A muchos les parecerá, probablemente, y tal vez sea incluso la opinión predominante en este momento, que precisamente ahora, cuando el campesinado se organiza en toda Rusia, proclamando la abolición de la propiedad privada de la tierra y el usufructo "igualitario" de la misma, la formación del sindicato de obreros agrícolas es inoportuna.
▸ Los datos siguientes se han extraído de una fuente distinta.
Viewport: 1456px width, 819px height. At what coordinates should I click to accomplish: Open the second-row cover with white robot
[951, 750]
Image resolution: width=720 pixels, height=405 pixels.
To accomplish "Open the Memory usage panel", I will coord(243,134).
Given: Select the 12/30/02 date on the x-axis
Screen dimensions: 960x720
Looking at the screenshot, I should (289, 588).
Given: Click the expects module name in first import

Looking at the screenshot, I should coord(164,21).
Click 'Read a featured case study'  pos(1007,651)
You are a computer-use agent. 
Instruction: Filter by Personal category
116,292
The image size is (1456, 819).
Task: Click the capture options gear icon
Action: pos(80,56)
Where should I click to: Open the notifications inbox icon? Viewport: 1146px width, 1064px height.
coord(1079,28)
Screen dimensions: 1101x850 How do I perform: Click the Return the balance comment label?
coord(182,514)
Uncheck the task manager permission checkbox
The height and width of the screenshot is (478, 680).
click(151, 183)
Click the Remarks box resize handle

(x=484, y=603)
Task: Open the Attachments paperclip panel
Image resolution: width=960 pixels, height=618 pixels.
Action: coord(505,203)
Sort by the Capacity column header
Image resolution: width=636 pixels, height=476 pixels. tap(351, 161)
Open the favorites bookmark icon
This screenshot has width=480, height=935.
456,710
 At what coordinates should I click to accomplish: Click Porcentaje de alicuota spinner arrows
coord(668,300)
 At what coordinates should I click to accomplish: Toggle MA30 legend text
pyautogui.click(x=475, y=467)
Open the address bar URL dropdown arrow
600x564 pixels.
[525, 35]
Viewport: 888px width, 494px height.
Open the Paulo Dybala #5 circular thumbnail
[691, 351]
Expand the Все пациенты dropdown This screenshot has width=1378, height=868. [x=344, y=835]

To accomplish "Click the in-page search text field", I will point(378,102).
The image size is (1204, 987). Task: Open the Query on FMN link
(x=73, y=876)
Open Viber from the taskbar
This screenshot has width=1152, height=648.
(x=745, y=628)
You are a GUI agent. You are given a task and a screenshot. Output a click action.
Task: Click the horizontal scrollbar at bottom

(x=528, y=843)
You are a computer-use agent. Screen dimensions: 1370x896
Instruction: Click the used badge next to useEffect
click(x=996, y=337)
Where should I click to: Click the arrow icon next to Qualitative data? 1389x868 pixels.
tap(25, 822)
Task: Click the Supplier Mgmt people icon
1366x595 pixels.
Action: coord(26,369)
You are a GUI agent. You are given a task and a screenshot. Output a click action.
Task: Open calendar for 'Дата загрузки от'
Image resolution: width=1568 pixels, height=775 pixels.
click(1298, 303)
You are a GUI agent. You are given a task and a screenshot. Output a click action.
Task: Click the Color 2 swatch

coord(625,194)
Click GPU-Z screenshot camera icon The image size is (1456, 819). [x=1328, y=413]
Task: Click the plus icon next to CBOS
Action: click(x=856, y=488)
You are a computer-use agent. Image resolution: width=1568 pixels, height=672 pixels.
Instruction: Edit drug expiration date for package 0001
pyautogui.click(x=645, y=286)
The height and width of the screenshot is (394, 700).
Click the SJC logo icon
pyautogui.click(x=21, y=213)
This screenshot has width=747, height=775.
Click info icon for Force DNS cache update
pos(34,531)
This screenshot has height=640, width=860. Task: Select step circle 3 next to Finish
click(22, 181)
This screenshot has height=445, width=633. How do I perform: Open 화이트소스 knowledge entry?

Justamente al contrario. Precisamente en este momento es especialmente oportuno e inaplazablemente necesario. Para quienes se sitúan en el punto de vista proletario de clase, no puede haber duda sobre la justeza de la tesis adoptada en el Congreso de Estocolmo del Partido Obrero Socialdemócrata de Rusia en 1906 por los mencheviques a iniciativa de los bolcheviques e incluida desde entonces en el programa del POSDR. Esta tesis dice:

"El partido, en todos los casos y bajo cualquier situación de las transformaciones agrarias democráticas, se plantea como tarea la de aspirar infaliblemente a la organización clasista independiente del proletariado rural, explicarle la irreconciliable oposición de sus intereses con los intereses de la burguesía campesina, prevenirle contra la seducción del sistema de pequeña explotación, que, mientras exista la producción mercantil, nunca podrá eliminar la miseria de las masas, y, finalmente, señalar la necesidad de una revolución socialista completa como único medio para erradicar toda miseria y toda explotación."

No hay un solo obrero consciente, ni un solo miembro de los sindicatos que no reconozca la justeza de estas tesis. Llevarlas a la práctica, en lo que concierne a la organización clasista independiente del proletariado rural, es tarea precisamente de los sindicatos.

Esperamos que, precisamente en el tiempo revolucionario, cuando entre las masas trabajadoras en general, y particularmente entre los obreros, está viva la aspiración de manifestarse, de abrirse camino, de no permitir que la vida se organice de nuevo sin que los propios obreros resuelvan de manera independiente los problemas del trabajo – precisamente en este tiempo los sindicatos no se encerrarán en estrechos intereses gremiales, no se olvidarán de sus hermanos más débiles, los obreros agrícolas, sino que acudirán en su ayuda con toda energía fundando el sindicato de obreros agrícolas de Rusia.

En el siguiente artículo intentaremos esbozar algunos pasos prácticos en esta dirección.